Marta De Pascalis – Sonus Ruinae (Morphine Records, 2020)

J. Zunz – Hibiscus

J. Zunz (Lorena Quintanilla) set out on her solo-project, but continues to move in that wonderful dream world that she has already populated, with Alberto Gonzalez, for several albums as Lorelle Meets The Obsolete. Because she sometimes feels too limited and wants to work on her ideas on her own. While she shreds her guitar in one project, as J. Zunz, it’s just her and a huge supply of electronic sounds, without losing that contemporary shoegaze sound.

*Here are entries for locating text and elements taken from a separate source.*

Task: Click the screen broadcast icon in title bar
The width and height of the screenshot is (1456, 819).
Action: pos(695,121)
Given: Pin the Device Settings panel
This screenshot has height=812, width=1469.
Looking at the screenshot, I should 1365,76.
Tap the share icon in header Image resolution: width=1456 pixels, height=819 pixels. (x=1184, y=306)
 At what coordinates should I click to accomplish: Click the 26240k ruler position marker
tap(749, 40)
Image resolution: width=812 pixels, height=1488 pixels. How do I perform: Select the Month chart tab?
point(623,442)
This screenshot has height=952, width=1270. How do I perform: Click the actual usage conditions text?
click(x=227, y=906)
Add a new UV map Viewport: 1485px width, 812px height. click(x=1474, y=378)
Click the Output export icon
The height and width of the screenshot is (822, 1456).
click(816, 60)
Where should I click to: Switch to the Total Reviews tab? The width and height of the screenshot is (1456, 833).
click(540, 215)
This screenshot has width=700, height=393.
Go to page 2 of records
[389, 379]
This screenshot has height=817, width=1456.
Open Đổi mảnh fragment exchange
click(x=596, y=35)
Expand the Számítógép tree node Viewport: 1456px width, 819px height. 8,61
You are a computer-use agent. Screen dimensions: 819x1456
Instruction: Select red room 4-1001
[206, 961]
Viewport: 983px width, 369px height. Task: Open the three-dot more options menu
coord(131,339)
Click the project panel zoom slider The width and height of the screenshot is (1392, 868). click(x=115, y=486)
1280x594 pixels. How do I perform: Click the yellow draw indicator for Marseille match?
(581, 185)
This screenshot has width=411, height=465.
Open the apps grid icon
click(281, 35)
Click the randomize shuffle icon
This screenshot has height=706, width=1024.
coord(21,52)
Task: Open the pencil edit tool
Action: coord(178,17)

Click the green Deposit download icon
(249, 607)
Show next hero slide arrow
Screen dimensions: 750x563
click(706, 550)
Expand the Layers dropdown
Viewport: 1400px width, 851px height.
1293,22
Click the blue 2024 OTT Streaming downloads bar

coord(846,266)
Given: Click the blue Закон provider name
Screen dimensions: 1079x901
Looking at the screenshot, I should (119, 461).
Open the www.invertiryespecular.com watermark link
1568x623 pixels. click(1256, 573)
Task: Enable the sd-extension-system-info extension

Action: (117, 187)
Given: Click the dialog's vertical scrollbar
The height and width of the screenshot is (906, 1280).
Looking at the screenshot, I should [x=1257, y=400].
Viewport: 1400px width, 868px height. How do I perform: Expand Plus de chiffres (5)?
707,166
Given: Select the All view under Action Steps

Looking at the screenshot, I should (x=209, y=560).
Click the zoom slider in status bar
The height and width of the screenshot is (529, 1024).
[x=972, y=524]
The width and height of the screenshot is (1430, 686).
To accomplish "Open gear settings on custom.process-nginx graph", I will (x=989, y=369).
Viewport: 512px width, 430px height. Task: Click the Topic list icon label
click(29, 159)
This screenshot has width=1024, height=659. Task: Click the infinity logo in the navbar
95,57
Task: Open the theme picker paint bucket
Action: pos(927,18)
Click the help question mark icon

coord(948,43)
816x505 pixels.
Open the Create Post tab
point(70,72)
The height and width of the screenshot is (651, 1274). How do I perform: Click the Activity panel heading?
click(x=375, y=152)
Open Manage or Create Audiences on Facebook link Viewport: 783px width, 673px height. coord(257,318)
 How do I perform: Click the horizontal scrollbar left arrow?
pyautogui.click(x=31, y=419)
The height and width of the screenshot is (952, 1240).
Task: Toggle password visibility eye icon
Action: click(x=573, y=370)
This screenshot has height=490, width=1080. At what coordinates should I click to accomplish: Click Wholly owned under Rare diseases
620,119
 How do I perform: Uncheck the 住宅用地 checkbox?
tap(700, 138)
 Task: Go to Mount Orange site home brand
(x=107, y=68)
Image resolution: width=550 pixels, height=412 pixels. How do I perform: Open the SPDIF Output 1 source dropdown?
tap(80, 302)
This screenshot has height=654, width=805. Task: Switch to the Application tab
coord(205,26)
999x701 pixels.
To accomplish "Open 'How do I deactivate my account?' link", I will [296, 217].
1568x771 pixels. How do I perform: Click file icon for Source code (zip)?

The sound on “Hibiscus” is incredibly minimal and extremely fragile. Her ghostly and thin voice swirls through the songs and doesn’t really offer a firm hold. On the contrary. It adds an extra dose of fragility. ‘Hibiscus’ is like fragile, stained glass. There’s shards that hook firmly into your skin, but at the same time, you also dare to walk on them barefooted. Vocally, J. Zunz is very close to Hope Sandoval (Mazzy Star). Musically aswell, but the total is differently tinted because of the manipulated sounds.

Opening track ‘Y’ bridges the gap between her work with Lorelle Meets The Obsolete and as a solo artist. A scraping guitar in the background, a cheerful melody line breaks the gloom her voice is shrouded in. The earlier dropped ‘Four Women And Darkness’ tells the personal story of how her grandmother once had to hide from the soldiers as a child. In the sound, a bass echoes the fear. The constructive drama. The scream on “Jupiter”. The pounding “33:33”. Tenderness abounds on “Overtime”.

‘Hibiscus’ is a fabulous mix of shoegaze textures and dark psychedelica that is more so present in feeling rather than sound. There are a lot of contrasts in the album. Songs that sound dangerous and consist of many brutal layers. Others sweet toothed, until J. Zunz throws her voice into the mix. Songs that get the chance to fade out slowly. Others who are brutally cut short, as if their existence seems threatened. “Hibiscus” is without a doubt a rare favourite.